Artificial intelligence is the talk of the hour. Little by Little, AI machines are making their way through our daily lives, through the internet and its services as well as in the electronic devices we use every day, including our mobile phones.
But AI applications are not limited to the traditional concept of technology. The development of Artificial Intelligence can now help scientists predict the likelihood of life on other planets. A study recently presented at the European Week of Astronomy and Space Sciences (held in Liverpool) by a group of researchers from the University of Plymouth demonstrates how it is possible to use neural networks to classify planets in five different categories, estimating in each case, the probability that there is life on them. Such a system could be used perfectly in future space exploration missions.
Artificial neural networks are systems that try to replicate the way of learning of the human brain and are especially useful for identifying patterns that are too complicated to process by a biological brain.
Under the direction of Christopher Bishop, the team of scientists trained a neural network to classify exoplanets into five different categories, depending on whether they resemble the current Earth, the primitive Earth, Mars, Venus or the moon of Saturn Titan. The five reference worlds are rocky and possess an atmosphere, as well as being among the “most habitable” objects of our Solar System.
In the words of Bishop, “we are interested in these neural networks so that they establish the priorities of exploration of a hypothetical, intelligent and interstellar spacecraft that is capable of scanning a planetary system at a distance”.
According to the researcher, “we are also studying the use of large area deployable antennas to collect data from an interstellar probe that would be located far away from Earth. Something that would be very necessary if this technology comes to be used in robotic spacecraft in the future.”
The atmospheric observations, or spectra, of the five chosen bodies of the Solar System were supplied to the neural network, which was then asked to classify them into five planetary types. As we know that, for now, the existence of life is only confirmed on Earth, the AI classification used a “life-chance” metric based on the well-known atmospheric and orbital properties of the five reference worlds.
With these premises, Bishop trained the neural network with more than a hundred different spectral profiles, each with hundreds of parameters that contribute in one way or another to habitability.

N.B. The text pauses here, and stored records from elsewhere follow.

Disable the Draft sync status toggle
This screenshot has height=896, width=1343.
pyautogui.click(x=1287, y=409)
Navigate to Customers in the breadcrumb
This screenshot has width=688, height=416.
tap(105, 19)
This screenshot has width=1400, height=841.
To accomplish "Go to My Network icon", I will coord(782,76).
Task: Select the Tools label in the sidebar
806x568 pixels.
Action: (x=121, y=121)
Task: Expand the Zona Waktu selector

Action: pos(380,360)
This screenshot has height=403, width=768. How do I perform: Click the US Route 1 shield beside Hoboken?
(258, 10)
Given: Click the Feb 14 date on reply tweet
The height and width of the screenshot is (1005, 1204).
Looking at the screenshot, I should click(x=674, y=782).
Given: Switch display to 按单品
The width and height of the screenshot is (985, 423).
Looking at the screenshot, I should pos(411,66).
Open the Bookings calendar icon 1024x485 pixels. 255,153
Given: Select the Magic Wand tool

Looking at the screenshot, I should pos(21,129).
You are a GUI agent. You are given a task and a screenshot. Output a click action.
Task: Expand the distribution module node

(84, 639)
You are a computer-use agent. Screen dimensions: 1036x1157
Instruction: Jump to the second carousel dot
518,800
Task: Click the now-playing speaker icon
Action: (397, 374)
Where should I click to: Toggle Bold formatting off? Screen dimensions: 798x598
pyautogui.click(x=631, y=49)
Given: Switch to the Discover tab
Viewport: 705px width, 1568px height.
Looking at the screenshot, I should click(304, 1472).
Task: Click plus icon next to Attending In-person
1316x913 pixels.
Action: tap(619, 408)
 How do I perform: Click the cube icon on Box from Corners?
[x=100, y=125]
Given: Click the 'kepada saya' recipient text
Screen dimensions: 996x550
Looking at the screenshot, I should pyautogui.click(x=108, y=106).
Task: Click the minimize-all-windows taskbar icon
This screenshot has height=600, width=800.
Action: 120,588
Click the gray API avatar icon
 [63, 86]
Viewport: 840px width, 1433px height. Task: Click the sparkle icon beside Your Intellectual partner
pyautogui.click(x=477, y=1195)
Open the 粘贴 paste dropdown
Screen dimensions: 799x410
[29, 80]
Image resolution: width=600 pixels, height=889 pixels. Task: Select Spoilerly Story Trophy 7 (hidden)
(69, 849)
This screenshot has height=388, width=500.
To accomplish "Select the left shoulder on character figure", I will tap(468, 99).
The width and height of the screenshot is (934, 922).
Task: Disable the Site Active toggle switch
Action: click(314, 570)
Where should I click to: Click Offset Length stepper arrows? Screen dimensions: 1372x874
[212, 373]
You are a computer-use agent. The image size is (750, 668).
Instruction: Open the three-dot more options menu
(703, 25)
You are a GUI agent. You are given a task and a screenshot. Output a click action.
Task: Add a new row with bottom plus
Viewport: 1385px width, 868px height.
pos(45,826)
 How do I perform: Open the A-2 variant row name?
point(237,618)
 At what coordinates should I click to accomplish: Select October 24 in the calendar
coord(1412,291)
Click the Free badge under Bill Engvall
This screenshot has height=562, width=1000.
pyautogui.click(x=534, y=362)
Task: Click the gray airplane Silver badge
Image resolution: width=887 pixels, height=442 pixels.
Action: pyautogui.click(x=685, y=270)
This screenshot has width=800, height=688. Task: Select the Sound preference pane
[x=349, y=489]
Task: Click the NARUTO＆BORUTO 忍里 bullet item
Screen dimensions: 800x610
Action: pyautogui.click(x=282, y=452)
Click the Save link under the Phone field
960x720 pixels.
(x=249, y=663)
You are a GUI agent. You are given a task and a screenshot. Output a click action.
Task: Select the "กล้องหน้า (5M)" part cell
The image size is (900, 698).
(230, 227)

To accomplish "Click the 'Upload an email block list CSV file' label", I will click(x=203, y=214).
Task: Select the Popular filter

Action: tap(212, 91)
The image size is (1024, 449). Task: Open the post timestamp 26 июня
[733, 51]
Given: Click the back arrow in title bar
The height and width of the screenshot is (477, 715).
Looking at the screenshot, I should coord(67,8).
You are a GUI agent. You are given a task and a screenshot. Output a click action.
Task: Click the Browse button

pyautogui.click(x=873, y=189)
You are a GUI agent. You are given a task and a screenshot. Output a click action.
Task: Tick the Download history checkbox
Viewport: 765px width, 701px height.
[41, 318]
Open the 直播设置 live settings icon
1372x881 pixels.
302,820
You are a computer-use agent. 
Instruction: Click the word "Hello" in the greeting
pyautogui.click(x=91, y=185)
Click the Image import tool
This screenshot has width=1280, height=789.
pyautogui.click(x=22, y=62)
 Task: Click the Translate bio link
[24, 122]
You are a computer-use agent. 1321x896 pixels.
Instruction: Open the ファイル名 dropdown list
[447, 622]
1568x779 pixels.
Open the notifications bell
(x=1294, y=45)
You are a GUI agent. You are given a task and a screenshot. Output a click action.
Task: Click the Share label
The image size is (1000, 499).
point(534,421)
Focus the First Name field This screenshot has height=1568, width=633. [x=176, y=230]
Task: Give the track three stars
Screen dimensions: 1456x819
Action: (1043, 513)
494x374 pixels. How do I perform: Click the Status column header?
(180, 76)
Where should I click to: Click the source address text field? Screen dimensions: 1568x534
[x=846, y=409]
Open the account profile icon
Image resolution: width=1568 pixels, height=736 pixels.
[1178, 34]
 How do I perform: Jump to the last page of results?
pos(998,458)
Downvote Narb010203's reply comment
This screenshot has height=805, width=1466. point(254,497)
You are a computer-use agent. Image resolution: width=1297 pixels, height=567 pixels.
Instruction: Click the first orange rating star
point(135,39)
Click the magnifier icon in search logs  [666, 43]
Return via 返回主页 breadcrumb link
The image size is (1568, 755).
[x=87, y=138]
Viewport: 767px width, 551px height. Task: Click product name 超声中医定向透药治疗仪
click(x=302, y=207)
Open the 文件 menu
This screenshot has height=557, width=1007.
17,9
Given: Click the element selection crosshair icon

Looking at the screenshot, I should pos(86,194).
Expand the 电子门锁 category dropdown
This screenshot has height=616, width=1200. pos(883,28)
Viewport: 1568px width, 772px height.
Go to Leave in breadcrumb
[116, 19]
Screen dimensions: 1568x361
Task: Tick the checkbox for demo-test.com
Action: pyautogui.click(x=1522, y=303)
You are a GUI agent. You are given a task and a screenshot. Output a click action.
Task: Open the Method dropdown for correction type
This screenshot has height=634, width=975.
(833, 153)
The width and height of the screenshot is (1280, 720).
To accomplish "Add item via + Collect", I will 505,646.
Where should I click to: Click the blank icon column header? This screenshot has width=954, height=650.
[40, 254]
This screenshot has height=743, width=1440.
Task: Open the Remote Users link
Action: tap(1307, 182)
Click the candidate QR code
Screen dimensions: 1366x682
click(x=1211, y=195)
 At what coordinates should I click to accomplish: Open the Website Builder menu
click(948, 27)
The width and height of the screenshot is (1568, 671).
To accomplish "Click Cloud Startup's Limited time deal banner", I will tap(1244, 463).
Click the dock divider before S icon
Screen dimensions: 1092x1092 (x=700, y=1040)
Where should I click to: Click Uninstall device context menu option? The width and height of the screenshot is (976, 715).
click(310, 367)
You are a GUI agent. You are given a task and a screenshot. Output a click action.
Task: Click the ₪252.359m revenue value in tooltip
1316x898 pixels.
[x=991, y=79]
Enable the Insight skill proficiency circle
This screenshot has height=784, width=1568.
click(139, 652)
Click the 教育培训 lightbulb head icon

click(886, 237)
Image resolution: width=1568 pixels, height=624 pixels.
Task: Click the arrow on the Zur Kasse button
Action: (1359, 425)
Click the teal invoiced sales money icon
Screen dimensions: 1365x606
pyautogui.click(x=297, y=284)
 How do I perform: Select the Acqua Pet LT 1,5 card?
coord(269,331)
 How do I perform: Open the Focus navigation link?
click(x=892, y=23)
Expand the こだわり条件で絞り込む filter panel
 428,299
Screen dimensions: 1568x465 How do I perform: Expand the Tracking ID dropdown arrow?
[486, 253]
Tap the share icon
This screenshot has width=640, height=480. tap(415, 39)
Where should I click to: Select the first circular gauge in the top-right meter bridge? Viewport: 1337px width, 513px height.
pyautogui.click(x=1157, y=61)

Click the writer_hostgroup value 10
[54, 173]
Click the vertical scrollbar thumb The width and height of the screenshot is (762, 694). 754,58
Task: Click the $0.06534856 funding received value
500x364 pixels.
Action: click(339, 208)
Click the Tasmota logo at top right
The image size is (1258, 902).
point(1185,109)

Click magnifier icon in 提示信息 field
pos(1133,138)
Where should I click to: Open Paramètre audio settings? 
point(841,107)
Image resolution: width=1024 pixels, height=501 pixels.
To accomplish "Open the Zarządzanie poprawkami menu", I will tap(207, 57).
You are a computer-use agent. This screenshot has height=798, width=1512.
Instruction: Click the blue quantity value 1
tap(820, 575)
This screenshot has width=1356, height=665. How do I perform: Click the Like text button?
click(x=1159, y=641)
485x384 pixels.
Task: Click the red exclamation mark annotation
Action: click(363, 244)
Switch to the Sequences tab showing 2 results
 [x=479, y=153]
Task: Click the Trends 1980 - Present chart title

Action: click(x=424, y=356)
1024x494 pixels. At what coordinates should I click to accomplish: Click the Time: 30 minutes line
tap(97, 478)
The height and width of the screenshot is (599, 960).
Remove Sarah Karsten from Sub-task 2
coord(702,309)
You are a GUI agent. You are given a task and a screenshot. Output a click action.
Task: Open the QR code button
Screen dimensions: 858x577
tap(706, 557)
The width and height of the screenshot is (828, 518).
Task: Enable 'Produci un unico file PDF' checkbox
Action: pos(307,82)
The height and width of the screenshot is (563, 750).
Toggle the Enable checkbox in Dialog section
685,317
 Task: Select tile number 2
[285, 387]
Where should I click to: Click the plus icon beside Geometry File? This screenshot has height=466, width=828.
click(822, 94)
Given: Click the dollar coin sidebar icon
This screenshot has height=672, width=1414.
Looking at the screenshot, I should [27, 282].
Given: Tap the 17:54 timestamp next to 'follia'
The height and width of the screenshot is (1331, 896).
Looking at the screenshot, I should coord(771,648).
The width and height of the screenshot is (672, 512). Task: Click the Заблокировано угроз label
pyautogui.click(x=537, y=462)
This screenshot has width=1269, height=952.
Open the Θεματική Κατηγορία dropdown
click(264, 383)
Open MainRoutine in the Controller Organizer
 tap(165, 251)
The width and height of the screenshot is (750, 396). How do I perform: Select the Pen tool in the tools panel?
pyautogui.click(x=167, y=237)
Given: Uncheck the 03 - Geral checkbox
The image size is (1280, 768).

And the results, for the moment, have been satisfactory since the network worked correctly by presenting an atmospheric spectral profile of evidence, which has not been seen before.
“Given the results obtained so far,” says Angelo Cangelosi, project supervisor, “the method can be extremely useful when categorizing different types of exoplanets.”
The technique may also be ideal for selecting targets for future observations, given the increased detail and improved capabilities of the new space observation missions, such as ESA’s Ariel, and NASA’s James Webb Telescope.